Odometry aside: Currently, I can create maps by joy-sticking around and using odometry from the Phidgets motor encoders. I’ve been able to use the ROS navigation tuning guides to calibrate. Measured distances and velocities match odom messages. This means a lot is working.
Phidget controller aside: I didn’t understand how to use the motor control parameters for the motor_control_hc node in the Phidgets package. At one point I hacked the controller by multiplying the requested velocity by 5. I had moderate navigation success after that.

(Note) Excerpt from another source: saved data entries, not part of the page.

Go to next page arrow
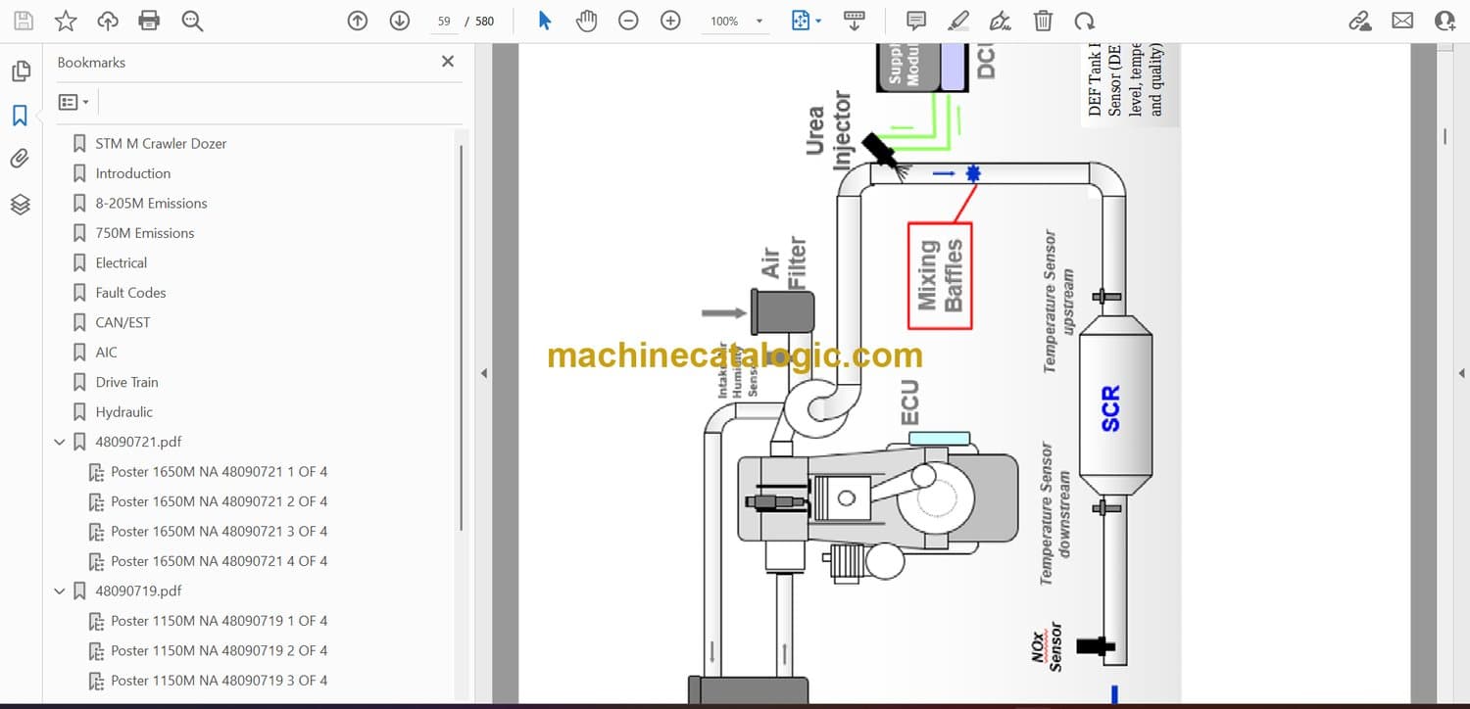 (399, 21)
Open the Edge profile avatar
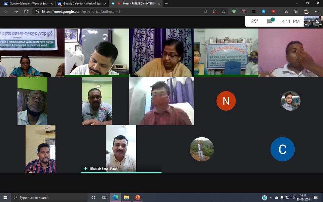The height and width of the screenshot is (202, 323). coord(306,11)
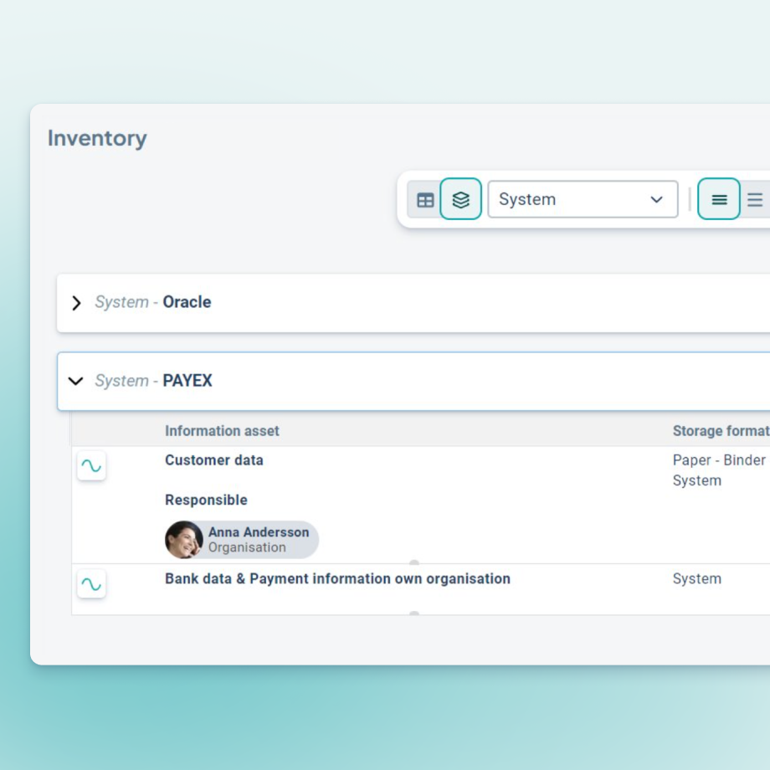
Task: Open Bank data & Payment information asset
Action: pos(337,579)
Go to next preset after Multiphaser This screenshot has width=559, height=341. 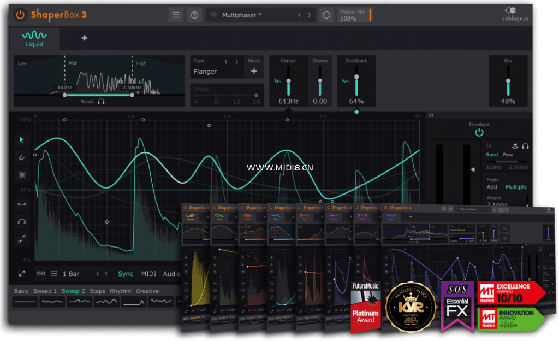pos(310,15)
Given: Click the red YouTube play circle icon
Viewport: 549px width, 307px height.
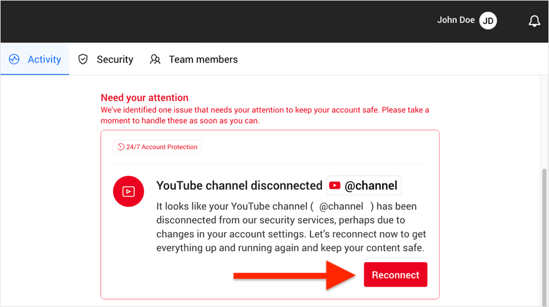Looking at the screenshot, I should (129, 191).
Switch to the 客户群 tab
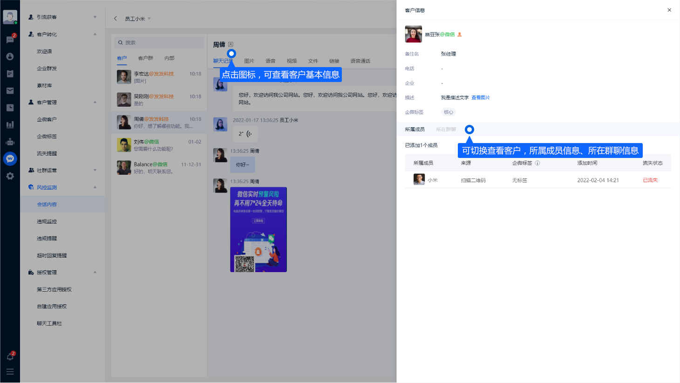Viewport: 680px width, 383px height. [x=145, y=58]
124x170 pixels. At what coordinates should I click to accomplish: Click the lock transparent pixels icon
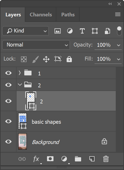(24, 59)

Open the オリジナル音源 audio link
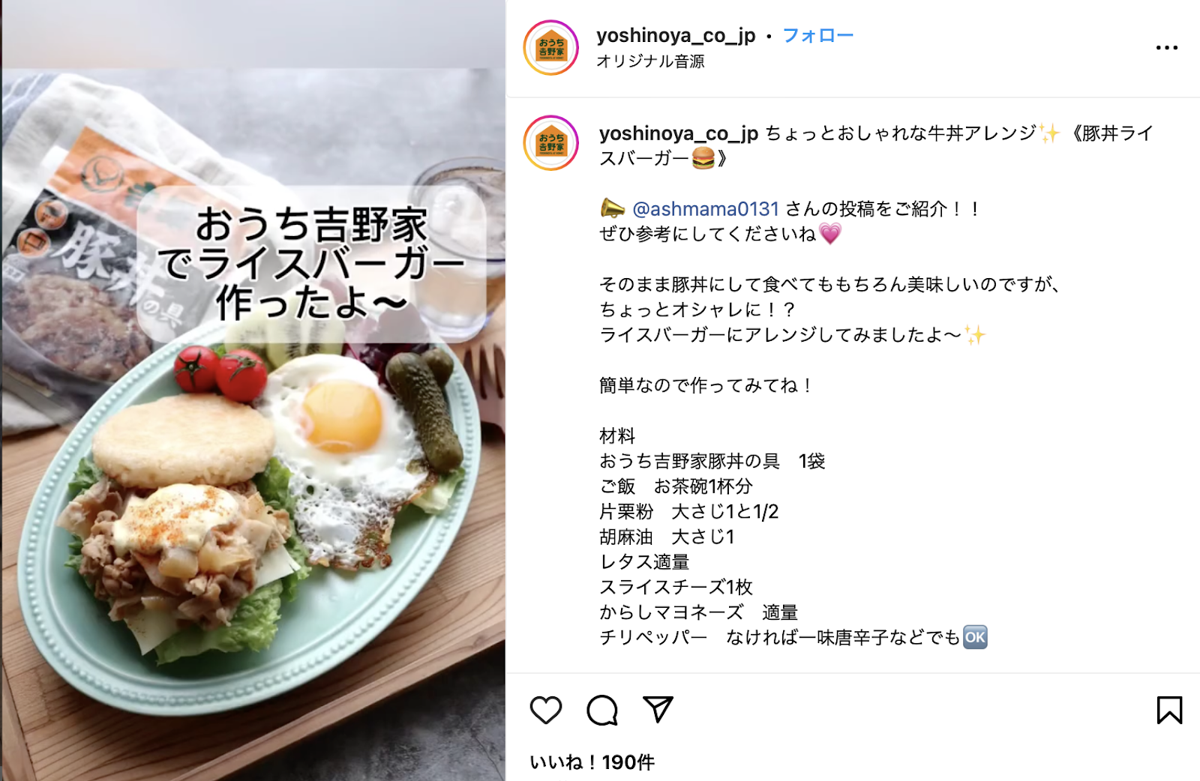point(650,61)
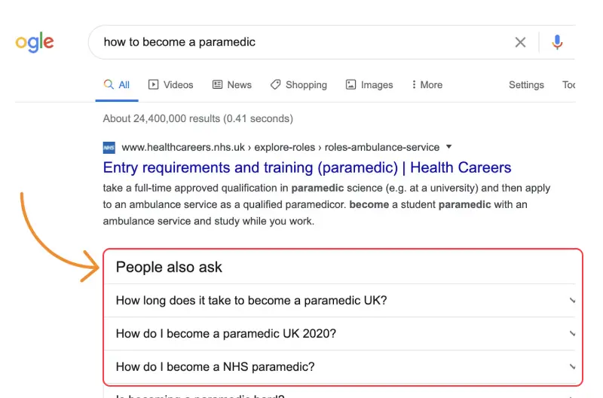Screen dimensions: 603x398
Task: Click the NHS favicon beside the result URL
Action: pos(109,147)
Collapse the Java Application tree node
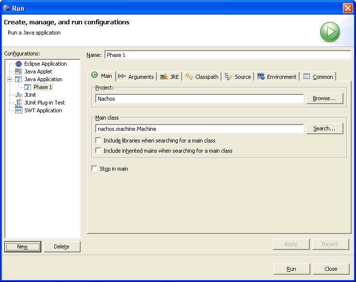Image resolution: width=356 pixels, height=282 pixels. (10, 79)
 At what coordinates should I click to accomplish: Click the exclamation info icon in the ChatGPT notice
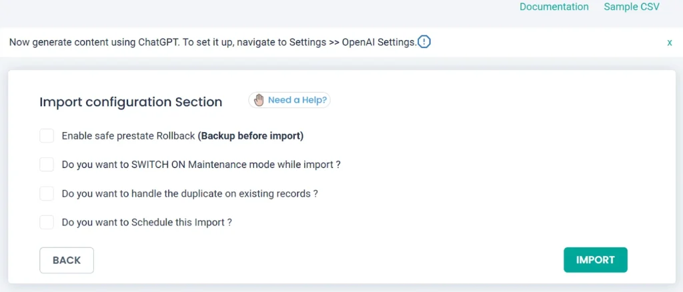tap(424, 42)
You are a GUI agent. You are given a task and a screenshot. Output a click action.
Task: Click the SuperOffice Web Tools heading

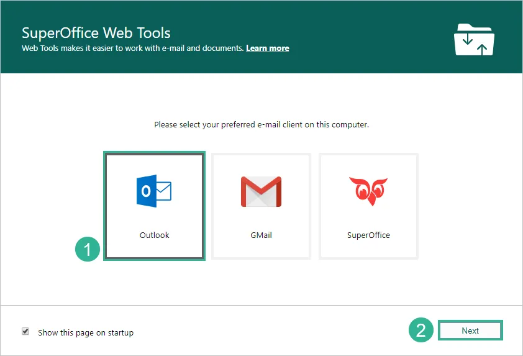(x=96, y=32)
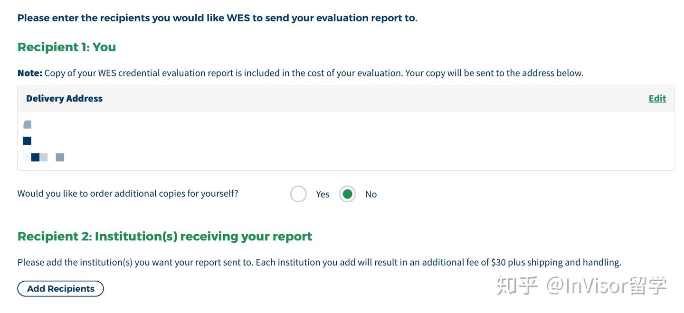This screenshot has width=684, height=313.
Task: Click the additional copies question text
Action: click(x=128, y=193)
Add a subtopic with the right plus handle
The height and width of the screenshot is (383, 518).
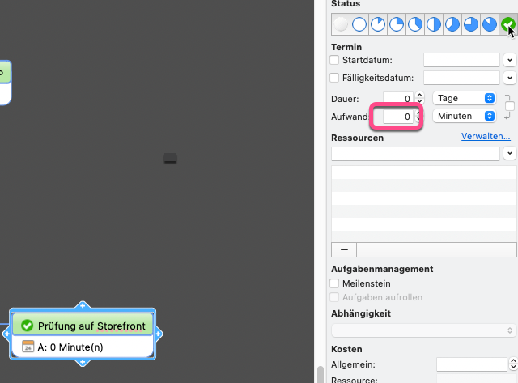click(x=159, y=334)
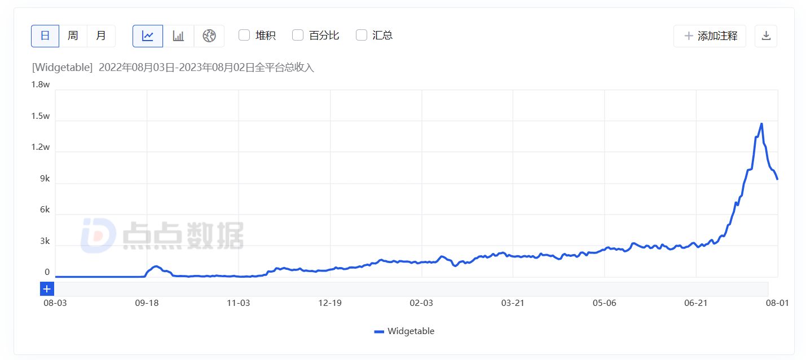Click the highest peak of the revenue line

pyautogui.click(x=761, y=123)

This helped me understand the problem.
void setMotorPower ()
{
float wheel0_speed = 0;
float wheel1_speed = 0;
// *** Compute the current wheel speeds ***
// First compute the Robot's linear and angular speeds
float xspeed = odom_.twist.twist.linear.x;
float yspeed = odom_.twist.twist.linear.y;
float linear_speed = sqrt (xspeed * xspeed + yspeed * yspeed);
float angular_speed = odom_.twist.twist.angular.z;
// Now compute wheel speed by summing linear and rotational elements.
// It makes a difference if the robot is backing up or going forward.
// Direction is determined ...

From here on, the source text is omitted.